Try it
Make an exact copy of all the records.

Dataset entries

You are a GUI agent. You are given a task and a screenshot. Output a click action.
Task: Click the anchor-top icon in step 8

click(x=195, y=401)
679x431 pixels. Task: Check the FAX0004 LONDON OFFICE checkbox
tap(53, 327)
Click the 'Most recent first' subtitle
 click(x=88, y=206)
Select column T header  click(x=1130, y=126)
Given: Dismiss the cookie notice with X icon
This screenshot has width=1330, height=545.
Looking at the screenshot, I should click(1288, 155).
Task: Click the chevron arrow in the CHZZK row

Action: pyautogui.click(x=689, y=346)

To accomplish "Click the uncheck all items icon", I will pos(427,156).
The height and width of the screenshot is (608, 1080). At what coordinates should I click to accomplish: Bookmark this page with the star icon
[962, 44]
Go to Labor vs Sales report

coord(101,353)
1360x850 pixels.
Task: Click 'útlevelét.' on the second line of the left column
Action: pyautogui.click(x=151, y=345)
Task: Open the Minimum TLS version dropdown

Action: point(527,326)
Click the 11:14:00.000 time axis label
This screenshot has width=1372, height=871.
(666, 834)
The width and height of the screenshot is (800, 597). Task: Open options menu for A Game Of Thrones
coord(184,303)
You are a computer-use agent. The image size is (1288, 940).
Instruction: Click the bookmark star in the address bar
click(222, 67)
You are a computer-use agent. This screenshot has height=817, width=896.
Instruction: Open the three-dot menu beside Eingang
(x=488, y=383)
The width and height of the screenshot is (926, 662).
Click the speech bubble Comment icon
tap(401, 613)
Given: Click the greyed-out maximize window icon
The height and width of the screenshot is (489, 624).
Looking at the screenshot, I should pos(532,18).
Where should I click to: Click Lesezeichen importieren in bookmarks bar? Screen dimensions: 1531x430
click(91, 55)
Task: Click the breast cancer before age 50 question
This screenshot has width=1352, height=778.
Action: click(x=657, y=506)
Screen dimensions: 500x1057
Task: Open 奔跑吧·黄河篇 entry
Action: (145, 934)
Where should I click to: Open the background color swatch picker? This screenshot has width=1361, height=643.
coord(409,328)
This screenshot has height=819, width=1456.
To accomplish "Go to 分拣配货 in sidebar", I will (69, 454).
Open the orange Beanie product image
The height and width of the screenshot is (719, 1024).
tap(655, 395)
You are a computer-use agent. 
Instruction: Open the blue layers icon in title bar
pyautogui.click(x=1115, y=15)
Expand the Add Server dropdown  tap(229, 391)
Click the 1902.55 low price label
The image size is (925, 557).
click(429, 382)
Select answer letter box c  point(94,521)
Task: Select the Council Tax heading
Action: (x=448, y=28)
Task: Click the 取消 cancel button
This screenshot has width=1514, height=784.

Exercise result
You are a GUI agent. You are given a task and a screenshot. Output a click action.
Task: Click the anchor-top icon in step 8

click(x=195, y=401)
679x431 pixels. Task: Check the FAX0004 LONDON OFFICE checkbox
tap(53, 327)
Click the 'Most recent first' subtitle
 click(x=88, y=206)
Select column T header  click(x=1130, y=126)
Given: Dismiss the cookie notice with X icon
This screenshot has width=1330, height=545.
Looking at the screenshot, I should click(1288, 155).
Task: Click the chevron arrow in the CHZZK row

Action: pyautogui.click(x=689, y=346)

To accomplish "Click the uncheck all items icon", I will pos(427,156).
The height and width of the screenshot is (608, 1080). At what coordinates should I click to accomplish: Bookmark this page with the star icon
[962, 44]
Go to Labor vs Sales report

coord(101,353)
1360x850 pixels.
Task: Click 'útlevelét.' on the second line of the left column
Action: pyautogui.click(x=151, y=345)
Task: Open the Minimum TLS version dropdown

Action: point(527,326)
Click the 11:14:00.000 time axis label
This screenshot has width=1372, height=871.
(666, 834)
The width and height of the screenshot is (800, 597). Task: Open options menu for A Game Of Thrones
coord(184,303)
You are a computer-use agent. The image size is (1288, 940).
Instruction: Click the bookmark star in the address bar
click(222, 67)
You are a computer-use agent. This screenshot has height=817, width=896.
Instruction: Open the three-dot menu beside Eingang
(x=488, y=383)
The width and height of the screenshot is (926, 662).
Click the speech bubble Comment icon
tap(401, 613)
Given: Click the greyed-out maximize window icon
The height and width of the screenshot is (489, 624).
Looking at the screenshot, I should pos(532,18).
Where should I click to: Click Lesezeichen importieren in bookmarks bar? Screen dimensions: 1531x430
click(91, 55)
Task: Click the breast cancer before age 50 question
This screenshot has width=1352, height=778.
Action: click(x=657, y=506)
Screen dimensions: 500x1057
Task: Open 奔跑吧·黄河篇 entry
Action: (145, 934)
Where should I click to: Open the background color swatch picker? This screenshot has width=1361, height=643.
coord(409,328)
This screenshot has height=819, width=1456.
To accomplish "Go to 分拣配货 in sidebar", I will (69, 454).
Open the orange Beanie product image
The height and width of the screenshot is (719, 1024).
tap(655, 395)
You are a computer-use agent. 
Instruction: Open the blue layers icon in title bar
pyautogui.click(x=1115, y=15)
Expand the Add Server dropdown  tap(229, 391)
Click the 1902.55 low price label
The image size is (925, 557).
click(429, 382)
Select answer letter box c  point(94,521)
Task: Select the Council Tax heading
Action: (x=448, y=28)
Task: Click the 取消 cancel button
This screenshot has width=1514, height=784.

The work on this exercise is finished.